### EXERCISE TASK A
Write out the part of the text on cult films between "There's cold comfort" and "major studio picture.", inclusive.
### EXERCISE TASK B
Decide whether each statement agrees with the text on cult films, answering yes or no and quoting the words of the text that settle it: (i) Most filmmakers set out to make a cult film. (ii) Brian De Palma made a horror/satire/rock opera in 1974. (iii) The rewards of a cult film can include a paid-for hotel and air fare.

— Start TEXT EXTRACT —

There's cold comfort in making a cult film. Most of the time, nobody means to make a cult film – they want a hit, from the moment it's released, and while there might be some satisfaction in seeing your work get praised and develop an audience years, even decades after it was made, there's a very good chance that you never saw much, if any, money. The reward, when it finally comes, is the applause at special screenings, the paid-for hotel and air fare, the personal appearance fees and perhaps some small money to be made from autographs or merchandise.
It's a good thing Brian De Palma has had such a long and high-profile career making films such as Scarface, Carrie, The Untouchables and Mission: Impossible, because it would have been galling if his reputation rested on a horror/satire/rock opera he made in 1974, not long after he'd been kicked off his first major studio picture.

— End TEXT EXTRACT —
— Start RAW DATA —

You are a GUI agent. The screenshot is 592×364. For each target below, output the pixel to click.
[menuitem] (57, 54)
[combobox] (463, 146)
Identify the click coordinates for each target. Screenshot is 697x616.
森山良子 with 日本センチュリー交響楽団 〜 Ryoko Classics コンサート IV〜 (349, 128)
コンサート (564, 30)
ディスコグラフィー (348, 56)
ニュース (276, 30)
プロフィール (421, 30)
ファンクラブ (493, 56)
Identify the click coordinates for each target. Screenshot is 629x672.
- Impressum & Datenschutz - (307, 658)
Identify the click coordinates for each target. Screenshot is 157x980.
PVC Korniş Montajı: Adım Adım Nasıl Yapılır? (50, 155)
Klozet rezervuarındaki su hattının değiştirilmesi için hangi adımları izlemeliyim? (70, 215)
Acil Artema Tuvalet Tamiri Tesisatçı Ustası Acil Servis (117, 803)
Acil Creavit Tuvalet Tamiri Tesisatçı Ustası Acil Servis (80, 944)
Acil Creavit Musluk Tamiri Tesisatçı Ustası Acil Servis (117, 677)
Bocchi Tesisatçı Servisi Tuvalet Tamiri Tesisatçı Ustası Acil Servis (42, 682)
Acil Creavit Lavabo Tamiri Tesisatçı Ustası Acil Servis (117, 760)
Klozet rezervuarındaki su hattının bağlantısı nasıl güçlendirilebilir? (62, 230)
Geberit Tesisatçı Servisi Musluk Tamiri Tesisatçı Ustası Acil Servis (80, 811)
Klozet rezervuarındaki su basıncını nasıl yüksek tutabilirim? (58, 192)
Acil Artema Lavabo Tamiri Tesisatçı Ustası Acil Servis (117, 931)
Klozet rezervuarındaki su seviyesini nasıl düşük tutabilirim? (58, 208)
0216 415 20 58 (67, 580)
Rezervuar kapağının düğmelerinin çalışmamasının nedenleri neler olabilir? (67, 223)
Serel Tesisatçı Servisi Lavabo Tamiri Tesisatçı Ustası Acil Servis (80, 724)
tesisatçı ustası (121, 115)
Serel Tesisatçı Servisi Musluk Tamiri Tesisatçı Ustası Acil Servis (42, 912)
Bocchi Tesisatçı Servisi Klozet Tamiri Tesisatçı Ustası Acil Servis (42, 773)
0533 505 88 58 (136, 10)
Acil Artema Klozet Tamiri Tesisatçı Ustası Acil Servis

— End RAW DATA —

### FULL SOLUTION A
There's cold comfort in making a cult film. Most of the time, nobody means to make a cult film – they want a hit, from the moment it's released, and while there might be some satisfaction in seeing your work get praised and develop an audience years, even decades after it was made, there's a very good chance that you never saw much, if any, money. The reward, when it finally comes, is the applause at special screenings, the paid-for hotel and air fare, the personal appearance fees and perhaps some small money to be made from autographs or merchandise.
It's a good thing Brian De Palma has had such a long and high-profile career making films such as Scarface, Carrie, The Untouchables and Mission: Impossible, because it would have been galling if his reputation rested on a horror/satire/rock opera he made in 1974, not long after he'd been kicked off his first major studio picture.

### FULL SOLUTION B
(i) No: "Most of the time, nobody means to make a cult film"
(ii) Yes: "a horror/satire/rock opera he made in 1974"
(iii) Yes: "the paid-for hotel and air fare"